Branco brinca a outros géneros, o do cinema, com sugestões de um terror psicadélico e de criaturas escuras como breu, voyeuristas e famintas, tudo envolvido num exercício de “nem carne, nem peixe” mas com atributos estéticos e produtivos que colocam “Sob Influência” num quadrante de um sonho acordado, e drogado.
Contemplamos então a “Utopia”: “Uma Rapariga Imaterial” de André Godinho, o dos três o mais conseguido esteticamente, mas o mais ambíguo na sua temática / abordagem. A história tem tanto de fantástico-erótico como onírico-febril, um encontro mesmerizante entre Tiago (João Duarte Costa) e uma “rapariga” de nome João, que reside numa isolada casa no meio da floresta. Existe um choque inicial que nos guia à parcialidade do cinema de João Pedro Rodrigues, dos travestis caçadores-de-gambuzinos em “Morrer como um Homem” (2009) ou das amazonas agressoras de observadores de aves em “Ornitólogo” (2016), mas é nesses cantos e recantos obscuros do feral e do silvestre que se esconde sexualidades a ser exploradas nos confins da empestada civicionalidade que termina essas comparações.
Odete em "Sob Influência" (Ricardo Branco, 2023)

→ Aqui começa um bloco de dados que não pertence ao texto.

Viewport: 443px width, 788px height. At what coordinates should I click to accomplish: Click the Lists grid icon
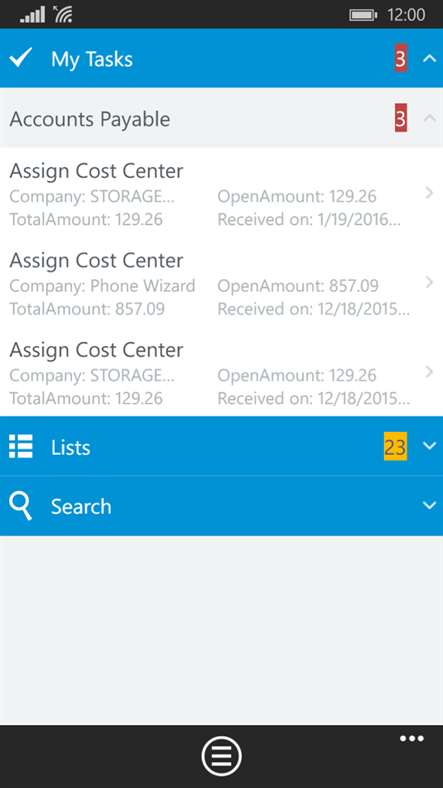(21, 446)
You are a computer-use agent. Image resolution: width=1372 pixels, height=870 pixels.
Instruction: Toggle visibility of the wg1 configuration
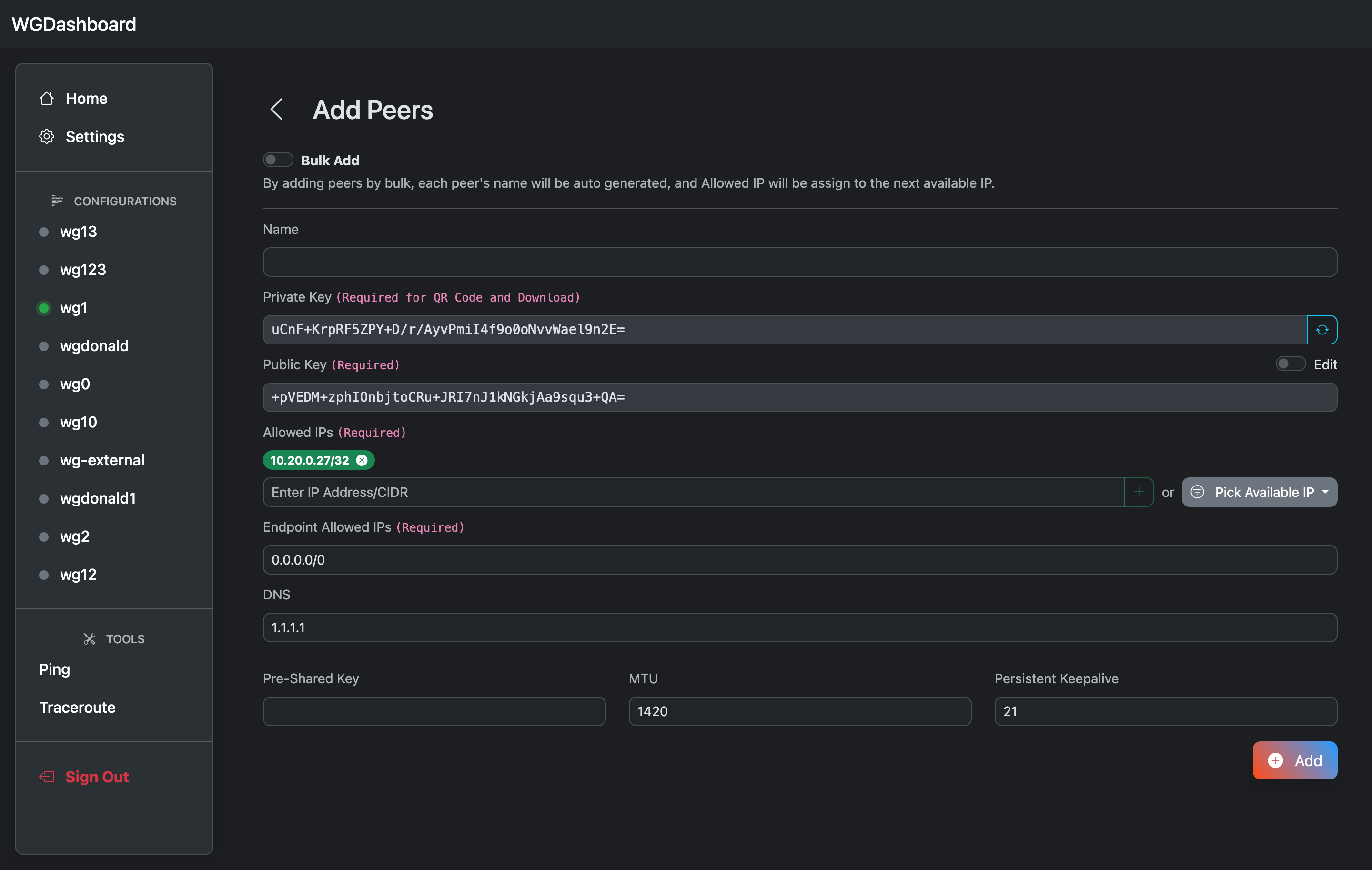(44, 307)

João Pedro Rodrigues não é tão favorável às mulheres como Godinho encanta neste registo com sonho de diluir géneros, corpos e genitálias, e isso torna-se evidente na sequência de sexo erotizado e hipnótico em que a tal rapariga de nome João assume e encorpora três carnes, distribuídas em três géneros (João Abreu, Aurora Pinho e Mafalda Banquarte), quebrando os limites do seu erotismo direccionado, nesse termo relembra o “faz de conta” de Bertrand Mandico na sua fantasia surrealista “Les Garçons sauvages”, ao trocar os papeis dos géneros e com isto desafiando o sexualismo dessas imagens e desses corpos.
Só que “Uma Rapariga Imaterial” termina exatamente nesse registo erotizado e prossegue com uma agenda escancarada de revolução, contrapondo os “eles” contra os “outros”, os normalizados, os males do mundo materializados. Aí, a confusão instala-se, invocando e desinvocando todos os temas e mais alguns, propagando uma ideia de utopia (a cena final resume-se a isso). Infelizmente, o resultado é o contrário: uma distopia, um confronto sem decretos e declarações convictas.
É uma pena que um filme que desbrava as ervas-daninhas da sexualidade através de uma montagem perfeccionista e encantatória (a cargo de Francisco Moreira, responsável pela montagem de “A Metamorfose dos Pássaros” de Catarina Vasconcelos e “Alva” de Ico Costa) se deixe deslumbrar pela necessidade de transmitir uma mensagem imperativa, ou múltiplas mensagens, num ativismo algo tosco. A subtileza dos primeiros minutos era mais do que suficiente.